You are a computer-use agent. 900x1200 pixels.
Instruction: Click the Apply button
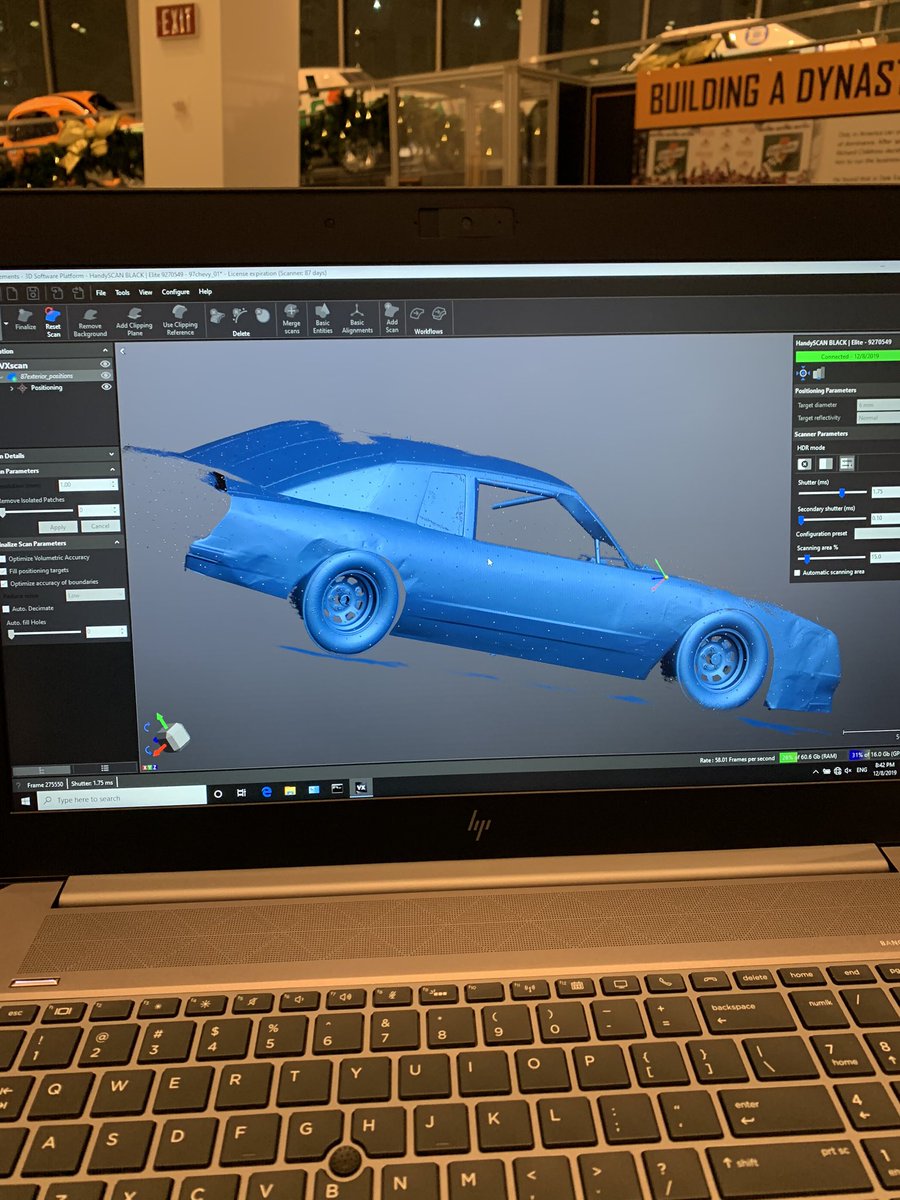(x=58, y=527)
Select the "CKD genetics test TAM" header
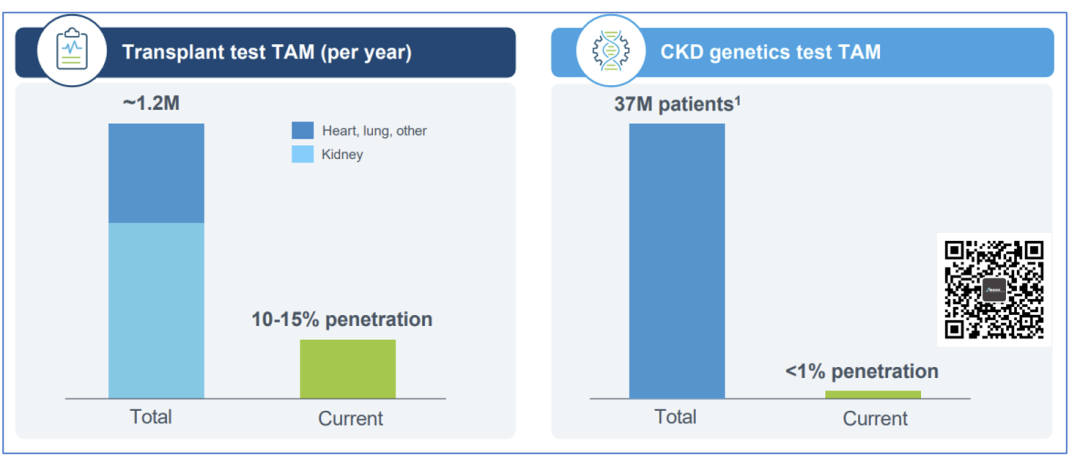 click(770, 52)
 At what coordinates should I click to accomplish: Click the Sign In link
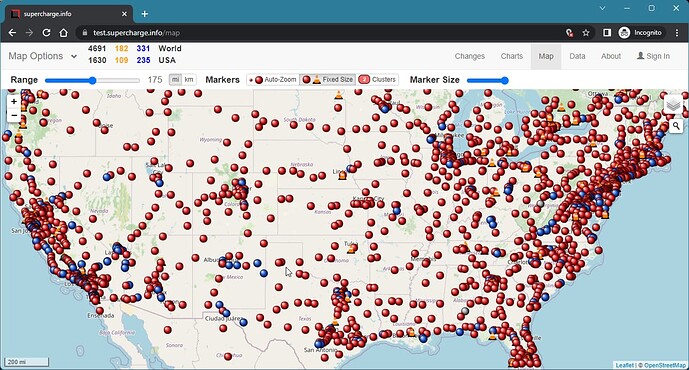click(x=653, y=56)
● ● ● ●
• **What the task requires**:
Set the whole listing down again unchanged, apart from the pictures, which are omitted.

• **Answer section**:
You are a computer-use agent. 900x1200 pixels.
Instruction: Click the Apply button
(x=58, y=527)
Select the "CKD genetics test TAM" header
 click(770, 52)
 At what coordinates should I click to accomplish: Click the Sign In link
click(x=653, y=56)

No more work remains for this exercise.